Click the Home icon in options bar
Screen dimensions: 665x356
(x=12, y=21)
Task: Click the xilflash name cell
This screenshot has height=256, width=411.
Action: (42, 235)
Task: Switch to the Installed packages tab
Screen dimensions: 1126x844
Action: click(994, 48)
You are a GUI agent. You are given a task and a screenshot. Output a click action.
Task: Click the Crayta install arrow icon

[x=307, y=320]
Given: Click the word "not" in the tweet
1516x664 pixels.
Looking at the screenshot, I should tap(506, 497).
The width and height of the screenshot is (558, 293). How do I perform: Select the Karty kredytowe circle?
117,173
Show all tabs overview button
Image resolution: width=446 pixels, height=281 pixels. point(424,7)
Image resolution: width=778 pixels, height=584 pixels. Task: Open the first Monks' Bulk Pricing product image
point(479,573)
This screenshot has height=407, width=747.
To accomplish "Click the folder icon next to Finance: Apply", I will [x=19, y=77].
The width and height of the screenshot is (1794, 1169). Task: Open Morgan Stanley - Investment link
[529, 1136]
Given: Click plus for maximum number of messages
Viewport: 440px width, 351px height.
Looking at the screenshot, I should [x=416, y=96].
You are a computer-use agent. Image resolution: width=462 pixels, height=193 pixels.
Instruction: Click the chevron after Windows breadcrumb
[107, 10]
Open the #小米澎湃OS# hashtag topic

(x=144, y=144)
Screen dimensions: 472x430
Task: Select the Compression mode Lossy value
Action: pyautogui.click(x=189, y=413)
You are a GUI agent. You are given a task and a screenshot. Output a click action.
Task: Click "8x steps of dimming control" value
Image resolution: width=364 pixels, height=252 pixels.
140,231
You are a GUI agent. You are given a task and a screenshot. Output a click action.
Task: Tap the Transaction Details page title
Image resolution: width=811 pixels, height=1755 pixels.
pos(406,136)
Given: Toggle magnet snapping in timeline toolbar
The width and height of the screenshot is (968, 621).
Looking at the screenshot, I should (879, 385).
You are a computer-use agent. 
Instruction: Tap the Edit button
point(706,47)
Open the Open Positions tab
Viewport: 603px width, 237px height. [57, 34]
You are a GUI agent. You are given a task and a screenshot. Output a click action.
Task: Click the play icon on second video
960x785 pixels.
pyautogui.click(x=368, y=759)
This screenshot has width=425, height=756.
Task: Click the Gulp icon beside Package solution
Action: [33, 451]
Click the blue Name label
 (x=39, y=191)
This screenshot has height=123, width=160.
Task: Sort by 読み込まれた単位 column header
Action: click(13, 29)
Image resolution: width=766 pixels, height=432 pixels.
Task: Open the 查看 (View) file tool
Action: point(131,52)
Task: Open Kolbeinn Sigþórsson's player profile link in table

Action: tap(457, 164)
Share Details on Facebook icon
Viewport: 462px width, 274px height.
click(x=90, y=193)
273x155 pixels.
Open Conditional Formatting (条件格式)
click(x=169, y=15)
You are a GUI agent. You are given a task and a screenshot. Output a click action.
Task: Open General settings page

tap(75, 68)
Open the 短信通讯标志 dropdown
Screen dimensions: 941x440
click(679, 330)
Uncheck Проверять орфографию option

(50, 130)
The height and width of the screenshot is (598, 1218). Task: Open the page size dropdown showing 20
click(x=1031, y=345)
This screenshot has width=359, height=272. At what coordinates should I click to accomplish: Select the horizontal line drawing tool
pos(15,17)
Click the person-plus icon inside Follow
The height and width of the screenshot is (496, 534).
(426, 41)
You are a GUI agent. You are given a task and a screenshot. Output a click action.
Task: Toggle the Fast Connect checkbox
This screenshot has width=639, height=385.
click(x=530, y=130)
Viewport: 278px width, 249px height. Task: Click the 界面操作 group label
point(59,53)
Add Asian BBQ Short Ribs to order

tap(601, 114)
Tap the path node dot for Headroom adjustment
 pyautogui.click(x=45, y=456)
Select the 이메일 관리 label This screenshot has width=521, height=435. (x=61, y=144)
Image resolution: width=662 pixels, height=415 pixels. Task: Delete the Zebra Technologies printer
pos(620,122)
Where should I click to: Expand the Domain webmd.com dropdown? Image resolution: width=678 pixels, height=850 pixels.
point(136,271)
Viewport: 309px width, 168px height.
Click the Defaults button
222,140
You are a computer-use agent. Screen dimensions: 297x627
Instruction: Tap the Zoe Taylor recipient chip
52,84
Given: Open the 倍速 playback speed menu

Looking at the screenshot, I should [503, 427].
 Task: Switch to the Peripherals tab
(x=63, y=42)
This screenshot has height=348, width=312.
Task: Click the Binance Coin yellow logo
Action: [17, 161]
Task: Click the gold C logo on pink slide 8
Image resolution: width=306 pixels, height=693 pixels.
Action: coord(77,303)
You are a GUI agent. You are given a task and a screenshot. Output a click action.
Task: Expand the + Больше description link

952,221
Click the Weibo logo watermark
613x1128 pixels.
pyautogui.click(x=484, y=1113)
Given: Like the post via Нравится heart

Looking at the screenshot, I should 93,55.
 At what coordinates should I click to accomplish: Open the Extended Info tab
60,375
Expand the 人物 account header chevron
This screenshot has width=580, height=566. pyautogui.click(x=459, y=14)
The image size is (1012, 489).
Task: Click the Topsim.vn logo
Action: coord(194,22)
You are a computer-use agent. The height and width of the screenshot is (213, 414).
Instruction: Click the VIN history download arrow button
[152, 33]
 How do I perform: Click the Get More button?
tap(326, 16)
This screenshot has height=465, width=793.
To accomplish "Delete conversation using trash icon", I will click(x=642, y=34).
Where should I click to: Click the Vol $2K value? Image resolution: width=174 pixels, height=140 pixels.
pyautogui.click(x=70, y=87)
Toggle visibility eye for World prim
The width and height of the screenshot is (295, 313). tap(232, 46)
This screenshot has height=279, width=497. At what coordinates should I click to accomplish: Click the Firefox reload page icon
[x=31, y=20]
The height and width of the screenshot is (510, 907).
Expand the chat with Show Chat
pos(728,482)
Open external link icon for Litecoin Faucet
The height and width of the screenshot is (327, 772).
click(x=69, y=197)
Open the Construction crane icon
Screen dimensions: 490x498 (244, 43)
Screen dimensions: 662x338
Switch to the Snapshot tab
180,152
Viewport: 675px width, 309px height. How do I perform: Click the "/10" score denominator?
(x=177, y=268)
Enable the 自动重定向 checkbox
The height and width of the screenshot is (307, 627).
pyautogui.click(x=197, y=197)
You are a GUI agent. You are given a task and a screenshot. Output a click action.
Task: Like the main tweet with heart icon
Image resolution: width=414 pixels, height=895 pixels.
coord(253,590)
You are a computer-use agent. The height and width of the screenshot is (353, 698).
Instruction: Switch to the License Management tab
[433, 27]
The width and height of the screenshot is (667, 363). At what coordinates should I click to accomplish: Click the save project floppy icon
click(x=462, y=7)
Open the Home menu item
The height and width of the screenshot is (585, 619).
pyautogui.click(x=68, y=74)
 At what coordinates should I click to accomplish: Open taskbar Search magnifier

━━━━━━━━━━━━━━━━━━━━━━━━━━━━━━

• **Exercise description**: Reproduce the lines above, beginning at the line with "This screenshot has width=359, height=272." and stopping after the line with "Select the 이메일", exactly as they are.

• **Exercise solution**:
This screenshot has width=359, height=272. At what coordinates should I click to accomplish: Select the horizontal line drawing tool
pos(15,17)
Click the person-plus icon inside Follow
The height and width of the screenshot is (496, 534).
(426, 41)
You are a GUI agent. You are given a task and a screenshot. Output a click action.
Task: Toggle the Fast Connect checkbox
This screenshot has width=639, height=385.
click(x=530, y=130)
Viewport: 278px width, 249px height. Task: Click the 界面操作 group label
point(59,53)
Add Asian BBQ Short Ribs to order

tap(601, 114)
Tap the path node dot for Headroom adjustment
 pyautogui.click(x=45, y=456)
Select the 이메일 관리 label This screenshot has width=521, height=435. (x=61, y=144)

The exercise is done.